ETF Trends
ETF Trends

Just one day after surprising markets by devaluing its yuan, the People’s Bank of China (PBOC) moved to weaken the currency again on Wednesday. These actions are the latest in a string of policy interventions designed to stabilize markets, support economic growth and manage China’s longer-term transition from an investment-led to a more consumer-driven economy.

While the overall size of this move is not massive, it does raise ripple effect questions that need to be considered. Both the timing and the implications of the currency adjustment create uncertainties about the state of emerging markets and what impact this has across other asset classes. The devaluation also raises a question about the timing of the Federal Reserve’s first interest rate hike in nearly a decade, which was largely anticipated by the market to be on track for September.

Here is what investors need to know about the current situation:

What happened?

On Tuesday, China’s central bank moved to devalue the yuan, cutting its daily reference rate by 1.9% vs. the US dollar.

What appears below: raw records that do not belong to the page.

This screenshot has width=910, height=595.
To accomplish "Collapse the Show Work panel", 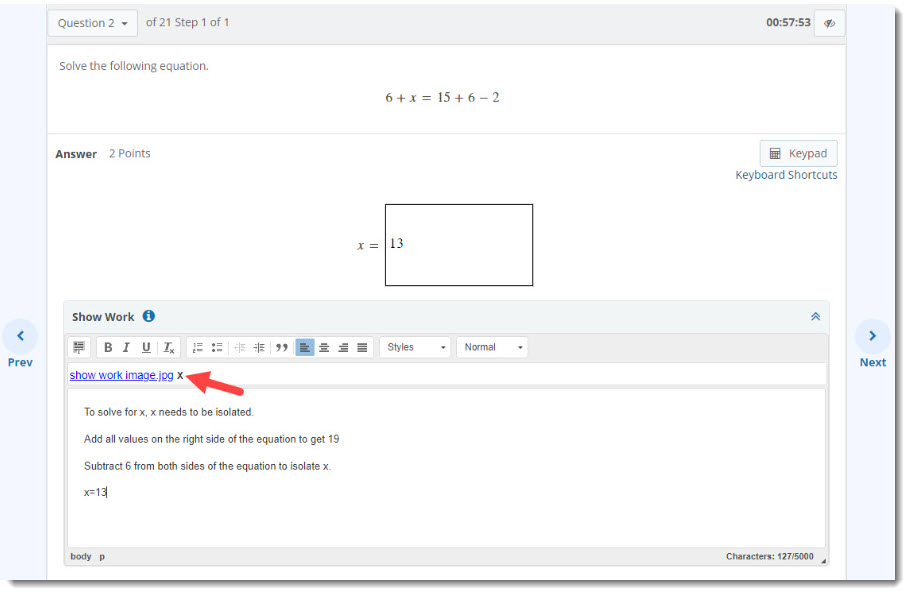I will [x=815, y=317].
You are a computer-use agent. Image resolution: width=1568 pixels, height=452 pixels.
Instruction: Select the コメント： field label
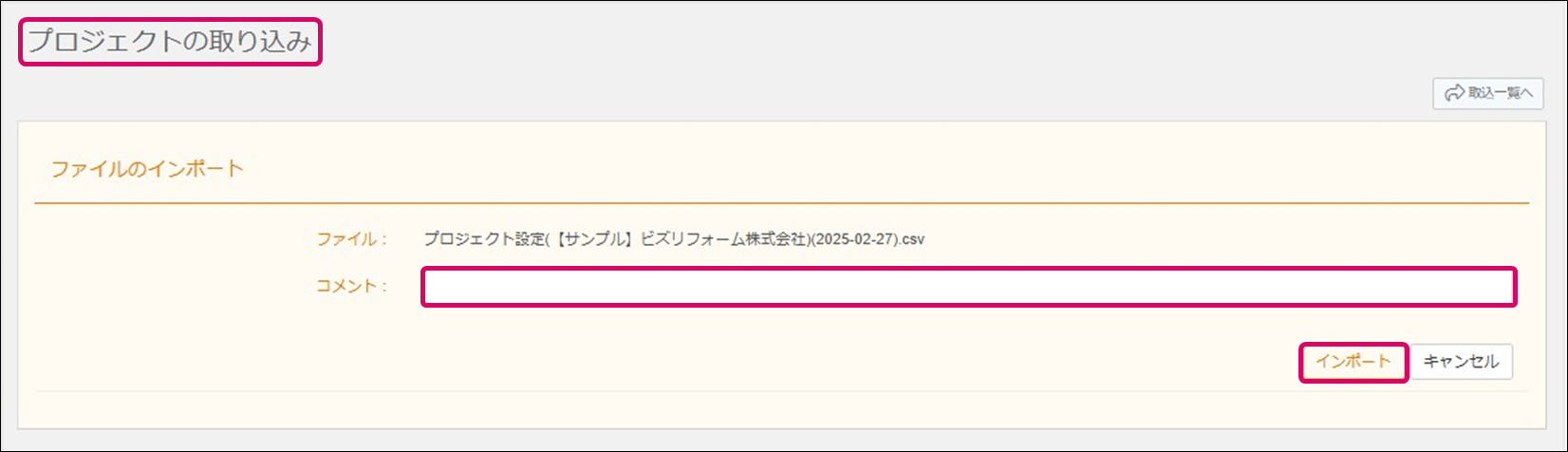click(351, 286)
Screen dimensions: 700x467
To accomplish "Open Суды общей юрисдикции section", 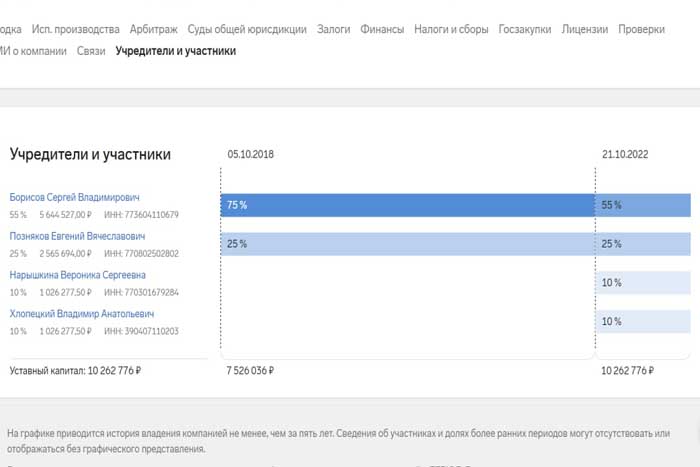I will point(247,30).
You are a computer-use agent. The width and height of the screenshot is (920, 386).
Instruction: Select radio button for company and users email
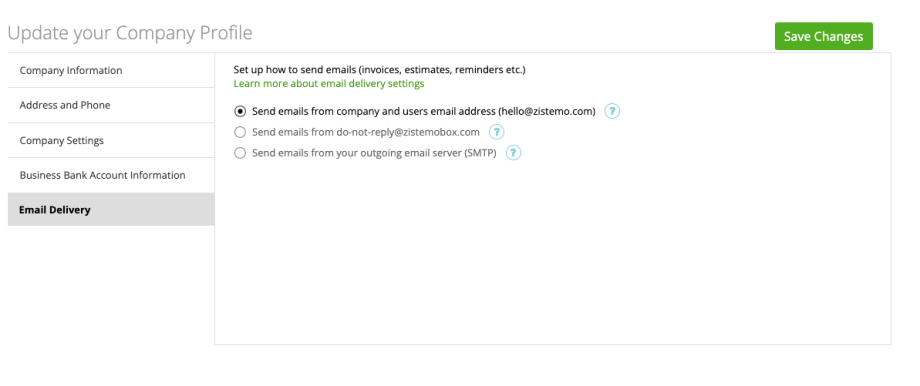click(239, 111)
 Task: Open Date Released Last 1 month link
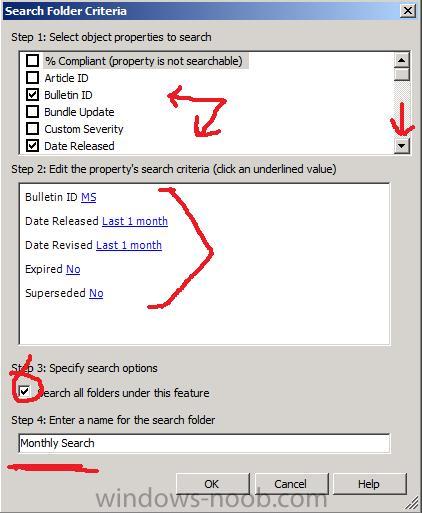(x=135, y=221)

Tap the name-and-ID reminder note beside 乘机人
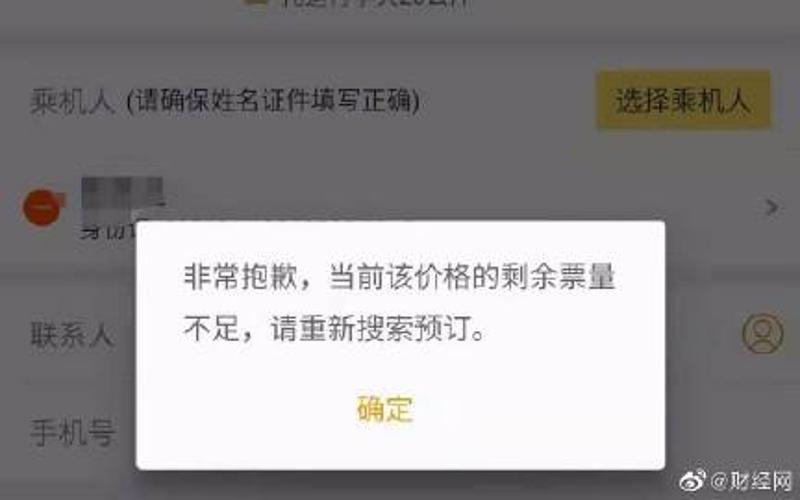coord(273,101)
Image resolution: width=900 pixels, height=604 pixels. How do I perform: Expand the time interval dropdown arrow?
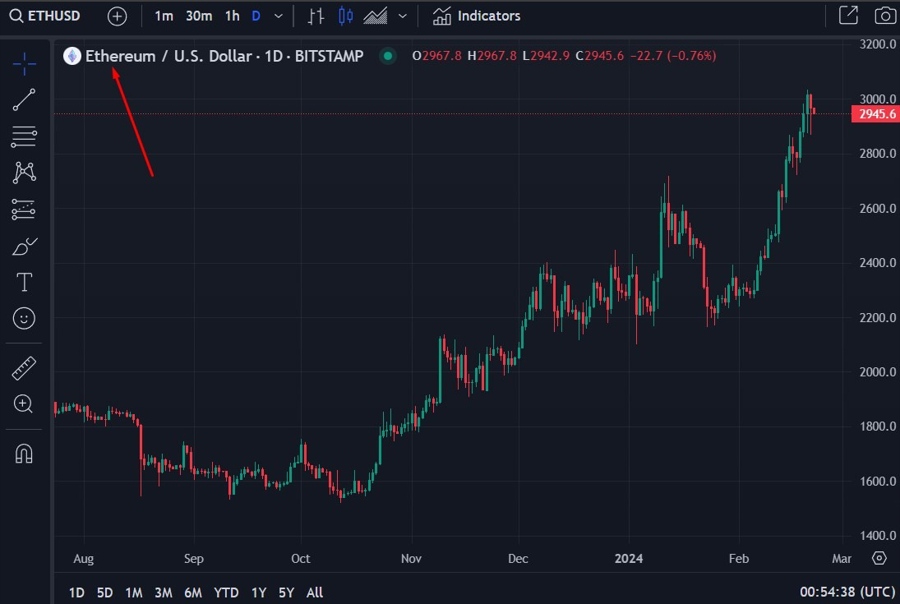point(278,16)
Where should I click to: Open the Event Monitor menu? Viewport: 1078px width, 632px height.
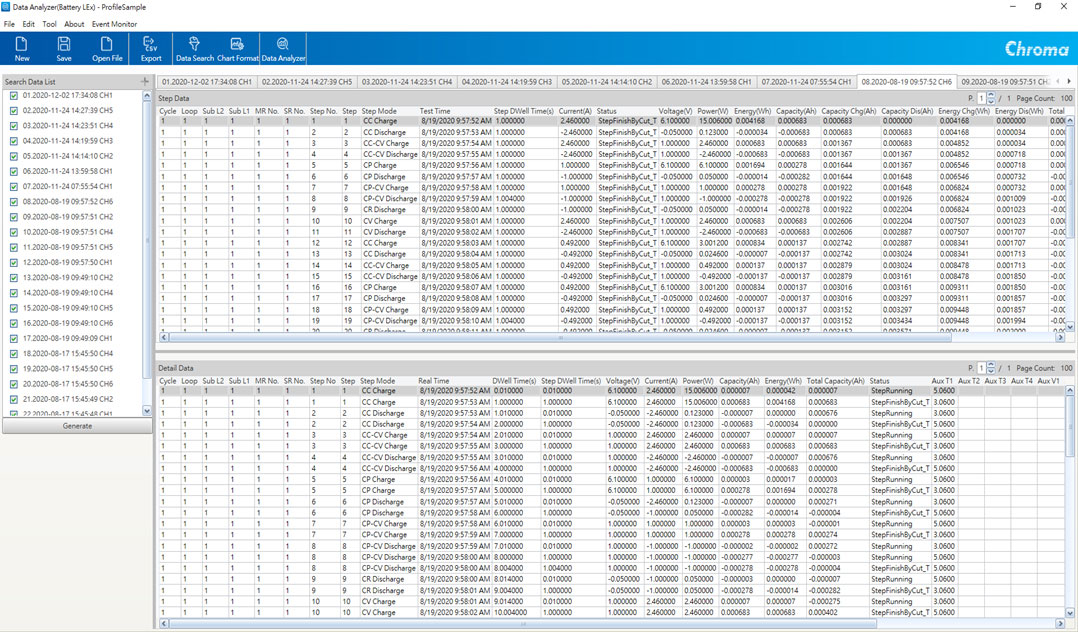pyautogui.click(x=114, y=23)
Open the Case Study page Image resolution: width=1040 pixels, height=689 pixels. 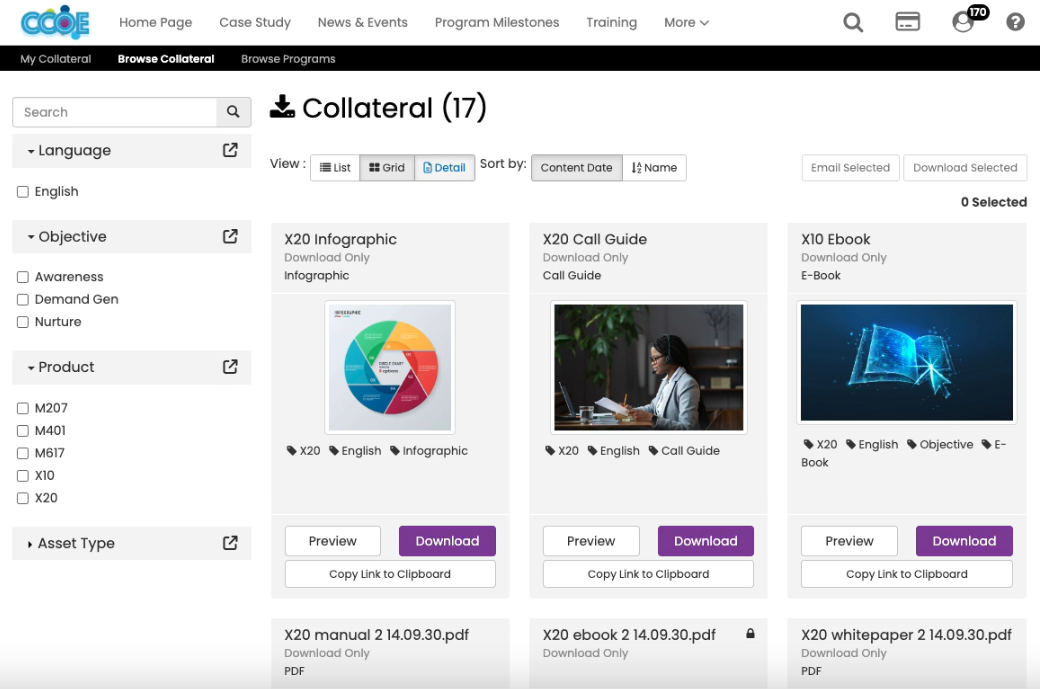254,21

This triggered the biggest one-day drop in the yuan since January 1994. The PBOC also announced that future fixing will be based on supply and demand.

On Wednesday, the bank showed its commitment to the new policy of weakening the yuan by cutting its daily reference rate by another 1.6% as market forces showed further weakness in the yuan.

The devaluation heard around the world

Reaction to the devaluation reverberated across global financial markets with other regional currencies—including those in South Korea, Australia and Singapore—dropping 2% or more. Commodities declined amid implications about China’s growth and the impact a weaker yuan will have on imports by the world’s biggest consumer of raw materials.

Equity markets initially fell and worries about the increase in cost of consumer goods for Chinese buyers weighed on stocks with significant exports to China. Investor sentiment took a decidedly “risk-off” tone, and US Treasuries gained as both a safe haven asset and on fears of continued global economic malaise. German two-year bund yields fell to a record low on Wednesday morning.